The ability to sustain normal working in a very abnormal period proved a challenge for everyone in the funds industry. One thing is certain: the regulators will have been watching intently.
Operational resilience has steadily moved up the regulatory agenda in recent years. A paper produced last year by The CityUK and PwC said: ‘Regulators are looking to treat operational resilience on a par with financial resilience.’ Since then, Britain’s Financial Conduct Authority (FCA) has promised to review firms’ business resilience and their ability to support clients. Asset managers are particularly in their sights.

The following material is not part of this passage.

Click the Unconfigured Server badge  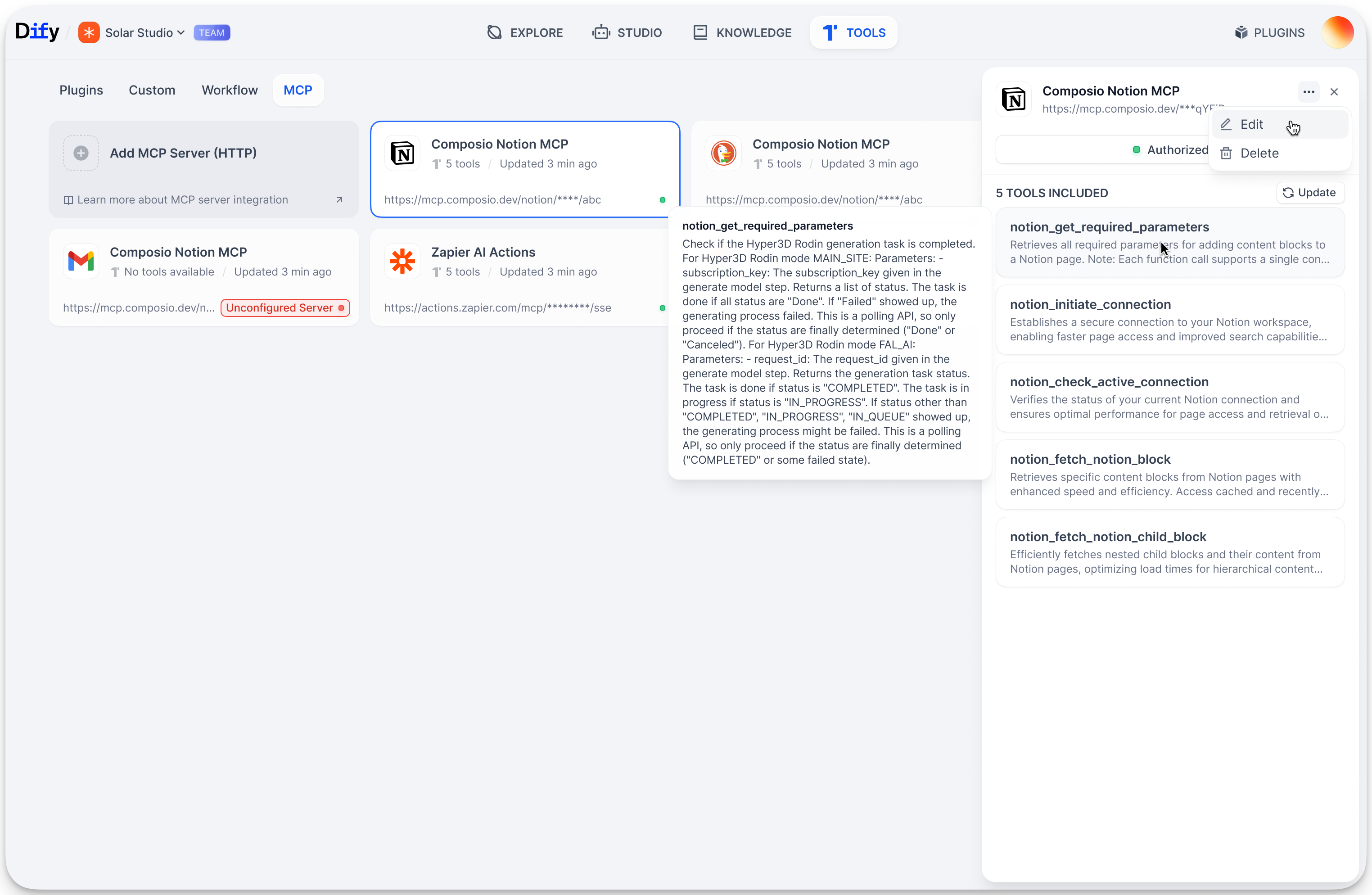pos(285,307)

‘The lockdown has given new momentum to the industry’s automation drive,’ says Mr Swabey, Calastone. ‘The key point is that resilience is about more than crisis planning: It is about building robustness into everyday processes and reducing vulnerability.’ Technology has a big role to play here. Automation and full straight-through processing drive out risk. Allied with regular testing, automation builds in scalability and helps make businesses shockproof.

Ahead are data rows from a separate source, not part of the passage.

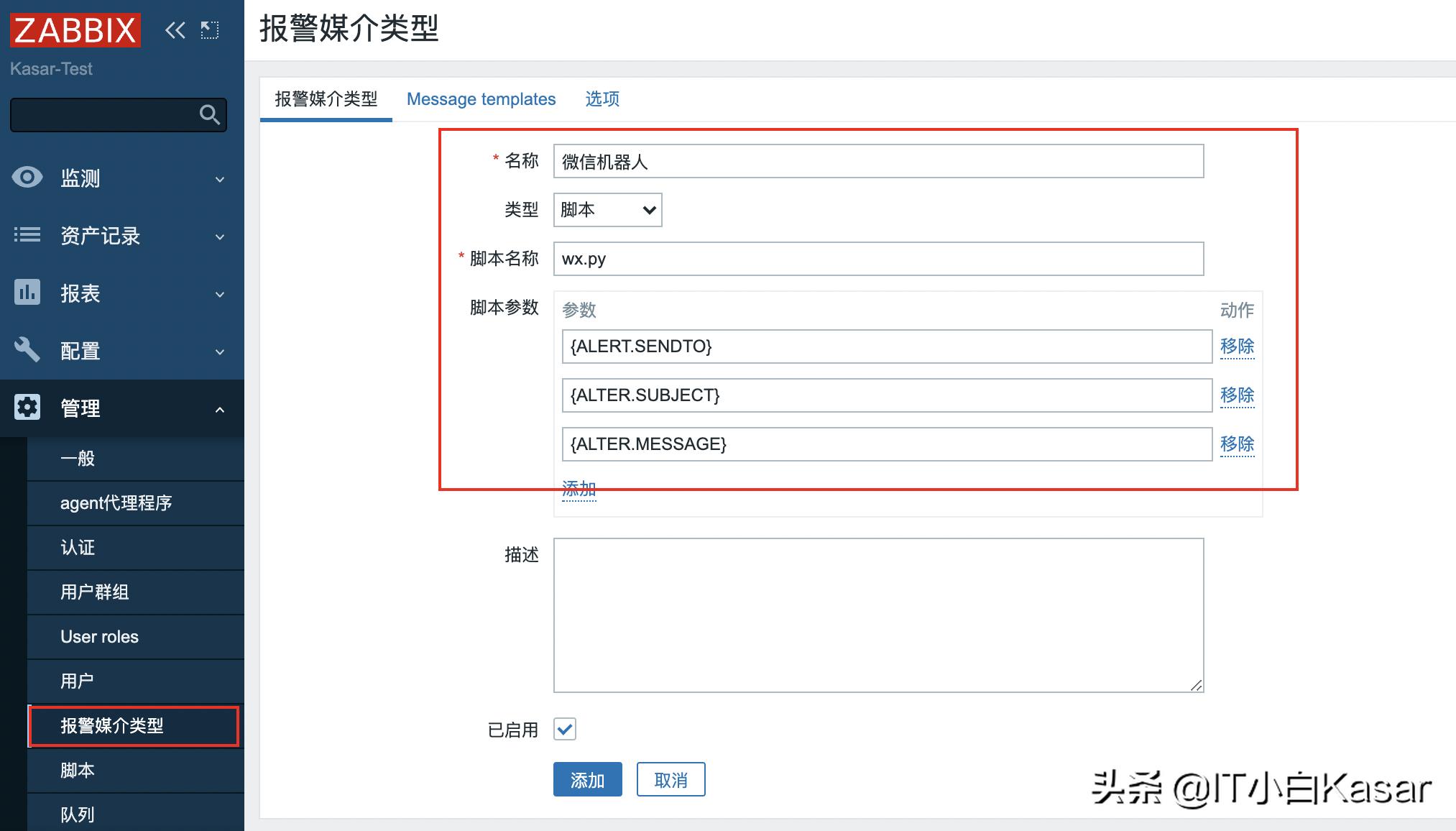The image size is (1456, 831).
Task: Click the 取消 cancel button
Action: (670, 779)
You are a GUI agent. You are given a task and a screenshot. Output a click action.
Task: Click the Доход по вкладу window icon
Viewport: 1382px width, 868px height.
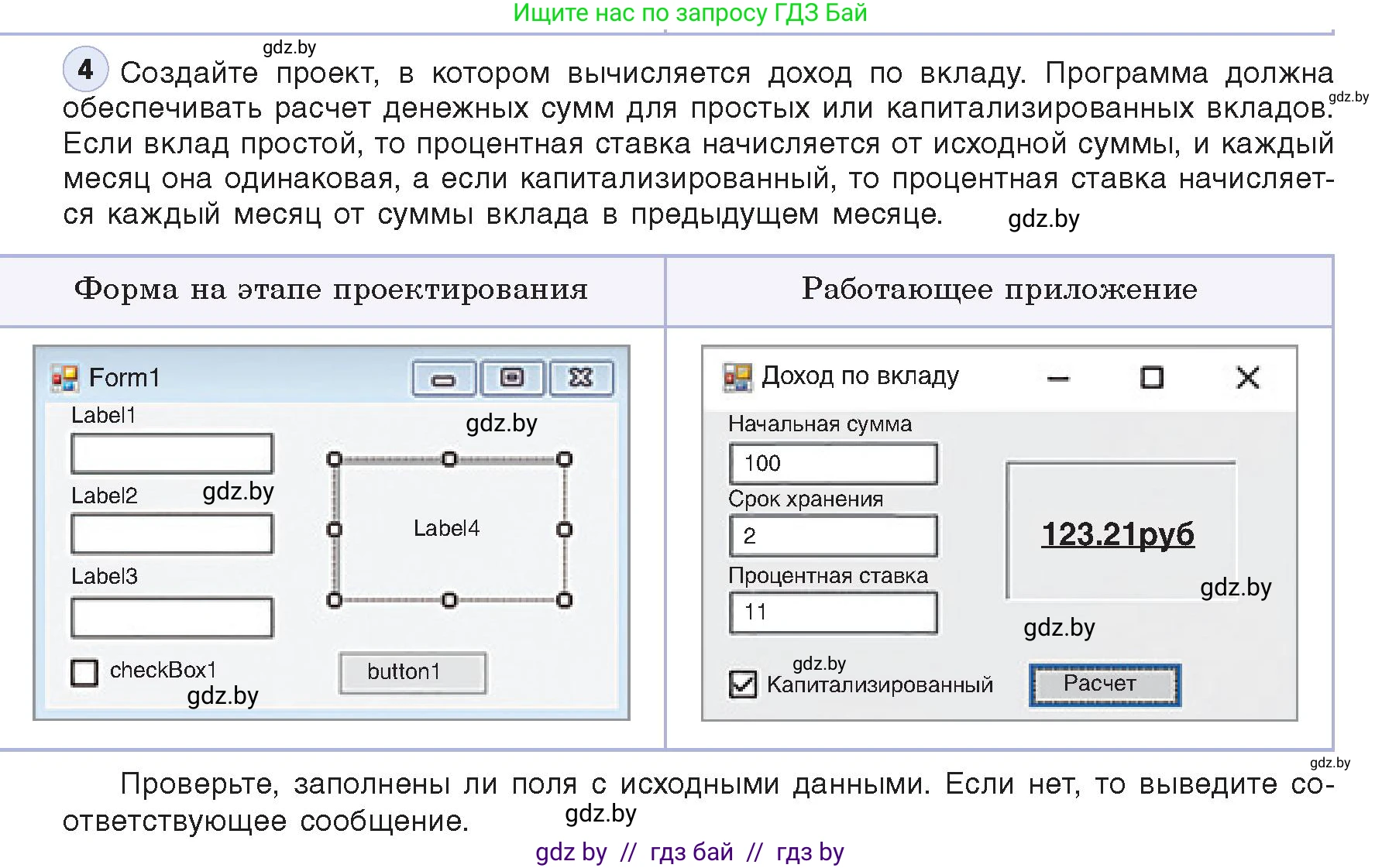pyautogui.click(x=738, y=376)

Increasingly the regulators want to see a structured approach to operational resilience, starting with a governance-based strategy involving top management and constructed around risk frameworks that identify the maximum tolerable disruption and take in all third-party relationships. ‘Failure to get that right could prove costly,’ says Mr Swabey.
Winners and losers
They say you should never let a good crisis go to waste. The lockdown has turned some of the old ways of working on their head, opened up new marketing opportunities and reinforced the need for fully automated ‘all weather’ processes in the back office. Agility backed by resilience is the new order and winning firms should take the message on board.
The ability to respond quickly, ramp up a digital communications strategy and optimise the reach and intimacy of Zoom – these are all key qualities in the competition for distributors’ time and attention.
As for the back office, asset managers and other funds industry participants should look on this as an opportunity. A survey in 2019 by PwC looked at investors’ priorities and gauged their satisfaction in six key areas. Operations, they concluded, was the area where the gap between expectation and satisfaction was at its widest.
Firms that visibly close that gap could well steal a march on competitors.